BWW Review: Jez Butterworth's Olivier-Winning THE FERRYMAN is A Harvest of Engaging Characters and Performances
The angry graffiti painted on the red bricks of the Bogside alleyway, memorializing Irish Republicans who have fallen in the cause of independence, contributes to the ominous mood of the opening scene of Jez Butterworth's Olivier-winning THE FERRYMAN, which has transferred to Broadway with most of its large London cast intact.
But after a short blackout, the brick wall has been replaced by a warm and inviting farmhouse, and the graffiti has been swapped for dozens of innocent crayon drawings from the large brood of children who call it home.
This simple gesture accomplished by designer Rob Howell perfectly defines the struggle of the enthralling drama's central character, trying to fully escape the violence of his past with a bountiful harvest of familial love
As beautifully played by Paddy Considine, former IRA member Quinn Carney is a kind responsible family man trying to rid himself of his past.
He and his wife Mary (Genevieve O'Reilly) have had seven children, including those played by scene-stealing youngsters Matilda Lawler, Willow McCarthy and Brooklyn Schuck. The night this reviewer attended, the role of 9-month-old Bobby Carney was played by the very well-behaved Theo Ward Dunsmore.

◆ ◆ ◆ ◆

● What is asked:
Reproduce the part of the Ferryman review word for word, starting at "But after a" and ending at "call it home.".

◆ ◆ ◆ ◆

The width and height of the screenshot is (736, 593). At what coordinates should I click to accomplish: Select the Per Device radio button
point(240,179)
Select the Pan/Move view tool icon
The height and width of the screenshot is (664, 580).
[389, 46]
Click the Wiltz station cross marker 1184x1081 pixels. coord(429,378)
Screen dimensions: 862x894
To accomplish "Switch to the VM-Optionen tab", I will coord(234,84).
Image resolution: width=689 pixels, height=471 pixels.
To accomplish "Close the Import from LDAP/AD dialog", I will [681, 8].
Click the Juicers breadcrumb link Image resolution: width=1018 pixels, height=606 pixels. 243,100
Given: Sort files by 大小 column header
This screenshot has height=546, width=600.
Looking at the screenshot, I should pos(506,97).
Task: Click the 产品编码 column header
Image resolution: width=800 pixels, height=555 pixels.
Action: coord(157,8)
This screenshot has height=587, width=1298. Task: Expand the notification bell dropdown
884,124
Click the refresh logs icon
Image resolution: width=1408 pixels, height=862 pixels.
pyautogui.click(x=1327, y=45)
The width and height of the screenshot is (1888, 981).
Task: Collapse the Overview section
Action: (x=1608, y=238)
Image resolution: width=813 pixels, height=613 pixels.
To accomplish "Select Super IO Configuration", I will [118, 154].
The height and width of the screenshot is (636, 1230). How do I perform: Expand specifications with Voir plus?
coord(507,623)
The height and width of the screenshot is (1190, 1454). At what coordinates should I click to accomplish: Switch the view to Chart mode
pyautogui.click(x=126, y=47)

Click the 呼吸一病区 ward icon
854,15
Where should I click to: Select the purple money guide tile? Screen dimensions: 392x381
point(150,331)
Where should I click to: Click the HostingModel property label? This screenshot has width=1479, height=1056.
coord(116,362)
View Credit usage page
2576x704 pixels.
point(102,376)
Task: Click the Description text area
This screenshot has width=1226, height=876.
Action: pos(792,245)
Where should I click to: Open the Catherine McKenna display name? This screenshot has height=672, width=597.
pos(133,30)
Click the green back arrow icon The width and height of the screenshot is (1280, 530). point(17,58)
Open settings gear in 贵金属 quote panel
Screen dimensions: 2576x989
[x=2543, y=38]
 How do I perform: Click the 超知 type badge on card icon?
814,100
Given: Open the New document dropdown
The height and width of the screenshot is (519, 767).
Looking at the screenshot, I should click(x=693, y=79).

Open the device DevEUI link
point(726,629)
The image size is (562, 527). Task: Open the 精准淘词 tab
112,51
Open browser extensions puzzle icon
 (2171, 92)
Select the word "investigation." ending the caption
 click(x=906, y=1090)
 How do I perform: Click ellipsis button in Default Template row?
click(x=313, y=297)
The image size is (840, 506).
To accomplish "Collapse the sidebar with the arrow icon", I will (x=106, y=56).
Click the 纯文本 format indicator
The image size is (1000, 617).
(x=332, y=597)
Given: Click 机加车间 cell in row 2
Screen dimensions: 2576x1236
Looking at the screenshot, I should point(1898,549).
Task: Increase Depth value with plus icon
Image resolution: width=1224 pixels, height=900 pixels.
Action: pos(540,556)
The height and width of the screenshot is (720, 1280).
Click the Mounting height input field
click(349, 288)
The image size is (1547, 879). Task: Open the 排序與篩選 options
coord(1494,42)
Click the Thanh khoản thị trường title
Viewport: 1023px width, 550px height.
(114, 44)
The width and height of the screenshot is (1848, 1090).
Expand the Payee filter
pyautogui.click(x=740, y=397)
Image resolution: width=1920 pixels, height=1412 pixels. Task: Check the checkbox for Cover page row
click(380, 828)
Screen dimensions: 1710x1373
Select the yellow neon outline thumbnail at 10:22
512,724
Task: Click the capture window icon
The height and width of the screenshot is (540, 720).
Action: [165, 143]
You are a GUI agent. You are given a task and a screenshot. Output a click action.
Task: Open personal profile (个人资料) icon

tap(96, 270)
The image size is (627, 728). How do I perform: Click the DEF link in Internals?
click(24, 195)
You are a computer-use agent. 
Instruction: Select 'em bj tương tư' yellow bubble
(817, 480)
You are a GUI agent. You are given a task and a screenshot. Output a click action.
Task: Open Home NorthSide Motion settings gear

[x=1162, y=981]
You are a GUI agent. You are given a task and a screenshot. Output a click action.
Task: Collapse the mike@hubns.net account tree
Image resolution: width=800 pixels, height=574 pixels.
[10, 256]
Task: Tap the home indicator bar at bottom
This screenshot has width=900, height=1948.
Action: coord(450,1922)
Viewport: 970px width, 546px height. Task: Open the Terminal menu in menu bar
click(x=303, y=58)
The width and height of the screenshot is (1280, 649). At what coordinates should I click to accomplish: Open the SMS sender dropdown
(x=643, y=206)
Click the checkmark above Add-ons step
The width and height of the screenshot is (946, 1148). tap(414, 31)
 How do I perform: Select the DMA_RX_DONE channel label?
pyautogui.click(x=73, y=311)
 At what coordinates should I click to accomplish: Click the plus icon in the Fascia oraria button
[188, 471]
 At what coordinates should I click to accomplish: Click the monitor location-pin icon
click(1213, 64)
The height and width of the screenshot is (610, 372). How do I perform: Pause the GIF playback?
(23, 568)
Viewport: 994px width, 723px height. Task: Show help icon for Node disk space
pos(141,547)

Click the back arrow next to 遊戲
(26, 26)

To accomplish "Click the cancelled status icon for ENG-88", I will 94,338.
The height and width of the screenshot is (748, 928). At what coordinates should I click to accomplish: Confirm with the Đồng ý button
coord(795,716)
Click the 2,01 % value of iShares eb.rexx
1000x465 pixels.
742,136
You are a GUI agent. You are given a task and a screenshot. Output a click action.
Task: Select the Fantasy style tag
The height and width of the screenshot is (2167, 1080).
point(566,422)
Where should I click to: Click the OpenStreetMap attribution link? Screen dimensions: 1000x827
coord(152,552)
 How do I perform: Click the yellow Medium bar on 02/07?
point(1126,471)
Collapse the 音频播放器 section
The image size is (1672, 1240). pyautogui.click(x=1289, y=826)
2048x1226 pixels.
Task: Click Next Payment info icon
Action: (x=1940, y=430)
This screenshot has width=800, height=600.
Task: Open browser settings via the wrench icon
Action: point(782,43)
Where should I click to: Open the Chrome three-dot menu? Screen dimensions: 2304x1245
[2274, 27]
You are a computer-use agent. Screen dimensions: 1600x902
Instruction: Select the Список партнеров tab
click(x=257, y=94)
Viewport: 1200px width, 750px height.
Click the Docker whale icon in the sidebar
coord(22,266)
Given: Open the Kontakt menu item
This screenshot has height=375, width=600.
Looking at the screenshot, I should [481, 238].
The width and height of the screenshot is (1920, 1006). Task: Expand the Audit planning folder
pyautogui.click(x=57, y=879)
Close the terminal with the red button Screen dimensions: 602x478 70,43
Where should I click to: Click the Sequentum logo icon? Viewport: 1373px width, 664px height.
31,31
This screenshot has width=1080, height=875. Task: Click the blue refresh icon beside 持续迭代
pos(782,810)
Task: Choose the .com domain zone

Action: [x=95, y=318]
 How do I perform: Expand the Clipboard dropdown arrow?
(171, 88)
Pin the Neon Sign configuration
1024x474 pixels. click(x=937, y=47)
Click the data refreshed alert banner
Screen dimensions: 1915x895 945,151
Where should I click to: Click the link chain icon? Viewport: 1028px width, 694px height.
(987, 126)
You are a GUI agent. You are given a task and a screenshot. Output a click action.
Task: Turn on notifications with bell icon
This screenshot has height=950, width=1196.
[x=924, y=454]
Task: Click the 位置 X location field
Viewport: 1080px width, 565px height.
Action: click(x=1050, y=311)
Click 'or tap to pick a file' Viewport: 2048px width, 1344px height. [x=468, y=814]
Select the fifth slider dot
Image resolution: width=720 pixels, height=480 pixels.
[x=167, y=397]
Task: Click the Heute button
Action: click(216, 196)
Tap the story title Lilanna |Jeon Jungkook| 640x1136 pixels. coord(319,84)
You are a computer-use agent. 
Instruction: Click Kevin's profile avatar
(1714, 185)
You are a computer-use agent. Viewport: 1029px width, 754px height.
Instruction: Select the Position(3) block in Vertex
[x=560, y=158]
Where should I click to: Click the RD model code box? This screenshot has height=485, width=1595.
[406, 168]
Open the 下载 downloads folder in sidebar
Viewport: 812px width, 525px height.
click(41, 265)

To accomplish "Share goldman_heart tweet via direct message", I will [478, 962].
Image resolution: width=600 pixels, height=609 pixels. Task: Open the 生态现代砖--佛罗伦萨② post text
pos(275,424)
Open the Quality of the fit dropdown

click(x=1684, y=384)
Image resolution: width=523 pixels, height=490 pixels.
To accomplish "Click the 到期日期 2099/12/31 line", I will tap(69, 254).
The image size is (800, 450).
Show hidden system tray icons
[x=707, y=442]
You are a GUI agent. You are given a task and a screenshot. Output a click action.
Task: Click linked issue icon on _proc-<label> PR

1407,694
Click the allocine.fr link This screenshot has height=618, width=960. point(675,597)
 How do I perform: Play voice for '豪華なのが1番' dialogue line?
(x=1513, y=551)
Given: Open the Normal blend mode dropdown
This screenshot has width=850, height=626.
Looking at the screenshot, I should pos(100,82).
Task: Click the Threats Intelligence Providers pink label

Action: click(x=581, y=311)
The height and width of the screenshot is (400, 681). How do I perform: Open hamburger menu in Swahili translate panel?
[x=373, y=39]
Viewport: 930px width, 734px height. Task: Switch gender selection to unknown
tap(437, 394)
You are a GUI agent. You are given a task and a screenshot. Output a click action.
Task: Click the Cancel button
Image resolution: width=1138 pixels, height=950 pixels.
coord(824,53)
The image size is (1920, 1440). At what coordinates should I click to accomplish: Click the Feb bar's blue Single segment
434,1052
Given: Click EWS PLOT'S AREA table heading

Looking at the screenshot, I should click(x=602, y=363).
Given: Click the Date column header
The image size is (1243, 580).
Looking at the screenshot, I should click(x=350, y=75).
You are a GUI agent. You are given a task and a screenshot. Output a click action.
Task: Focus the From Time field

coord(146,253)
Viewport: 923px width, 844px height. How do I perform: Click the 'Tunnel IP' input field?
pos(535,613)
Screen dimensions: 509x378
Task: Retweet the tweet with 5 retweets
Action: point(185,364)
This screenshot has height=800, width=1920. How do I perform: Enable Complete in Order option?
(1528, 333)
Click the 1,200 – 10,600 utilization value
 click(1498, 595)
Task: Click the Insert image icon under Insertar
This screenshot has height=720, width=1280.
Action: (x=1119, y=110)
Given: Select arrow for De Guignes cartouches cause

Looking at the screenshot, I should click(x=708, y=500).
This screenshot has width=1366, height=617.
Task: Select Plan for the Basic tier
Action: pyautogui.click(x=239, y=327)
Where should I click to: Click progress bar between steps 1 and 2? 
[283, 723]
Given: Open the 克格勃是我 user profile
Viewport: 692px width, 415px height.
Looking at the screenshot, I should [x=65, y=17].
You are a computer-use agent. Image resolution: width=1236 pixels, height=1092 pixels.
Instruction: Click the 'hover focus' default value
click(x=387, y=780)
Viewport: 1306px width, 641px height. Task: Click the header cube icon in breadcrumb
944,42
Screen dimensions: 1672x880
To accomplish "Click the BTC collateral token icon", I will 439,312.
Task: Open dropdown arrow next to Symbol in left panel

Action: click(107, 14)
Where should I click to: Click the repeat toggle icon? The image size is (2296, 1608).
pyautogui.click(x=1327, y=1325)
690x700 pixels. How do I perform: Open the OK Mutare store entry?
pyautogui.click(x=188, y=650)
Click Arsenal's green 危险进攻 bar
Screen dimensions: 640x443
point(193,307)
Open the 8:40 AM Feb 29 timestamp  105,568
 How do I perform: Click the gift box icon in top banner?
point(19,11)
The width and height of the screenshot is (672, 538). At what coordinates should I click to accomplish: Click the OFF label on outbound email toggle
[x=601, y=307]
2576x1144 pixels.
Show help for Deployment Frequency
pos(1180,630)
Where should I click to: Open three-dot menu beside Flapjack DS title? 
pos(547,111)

◆ ◆ ◆ ◆

● Written response:
But after a short blackout, the brick wall has been replaced by a warm and inviting farmhouse, and the graffiti has been swapped for dozens of innocent crayon drawings from the large brood of children who call it home.